WASHINGTON — The White House said Wednesday that Group of Seven allies are moving forward with providing Ukraine with $50 billion in loans for Ukraine backed by frozen Russian assets.
Leaders of the wealthy democracies agreed earlier this year to engineer the mammoth loan to help Ukraine in its fight for survival after Russia’s invasion. Interest earned on profits from Russia’s frozen central bank assets would be used as collateral.
Daleep Singh, the White House deputy national security adviser on international economics, said the United States plans to provide a loan of $20 billion.

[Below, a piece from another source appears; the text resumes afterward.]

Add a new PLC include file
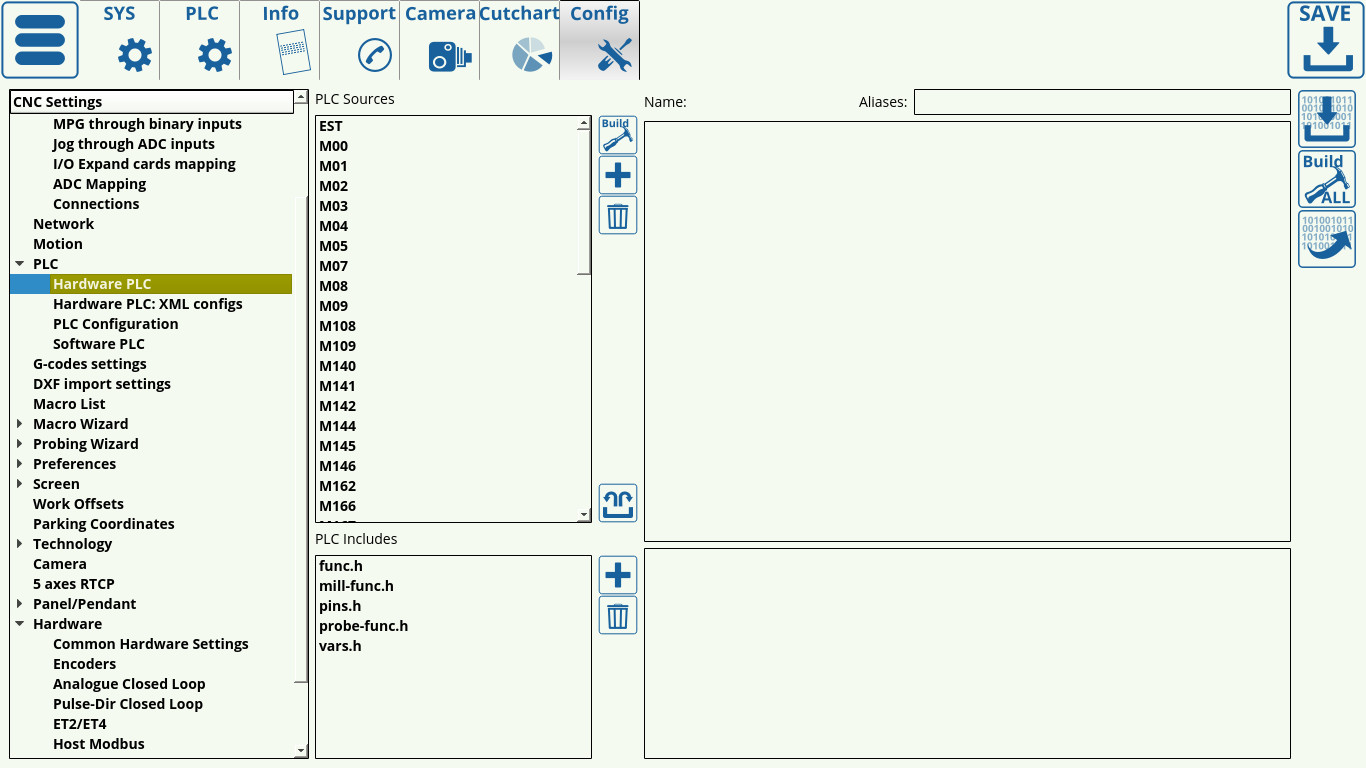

The additional $30 billion will come from the European Union, the United Kingdom, Canada and Japan. among others.
“To be clear, nothing like this has ever been done before,” Singh said. “Never before has a multilateral coalition frozen the assets of an aggressor country and then harnessed the value of those assets to fund the defense of the aggrieved party all while respecting the rule of law and maintaining solidarity.”
Singh said that the Biden administration intends to divide its share between aiding Ukraine’s economy and military. It will require congressional action to send military aid.
“To be clear, either way, the U.S. will provide $20 billion in support for Ukraine in this effort, whether it’s split between economic and military support or provided entirely via economic assistance,” Singh said.
Singh said more details about the loan are expected to be ironed out during this week’s G-7 finance ministers’ meeting in Stresa, Italy.
The G7 announced in June that most of the loan would be backed by profits being earned on roughly $260 billion in immobilized Russian assets. The vast majority of that money is held in European Union nations.
The decision came after months of debate on the legality of confiscating the money and sending it to Ukraine.
The U.S. and its allies immediately froze whatever Russian central bank assets they had access to when Moscow invaded Ukraine in 2022.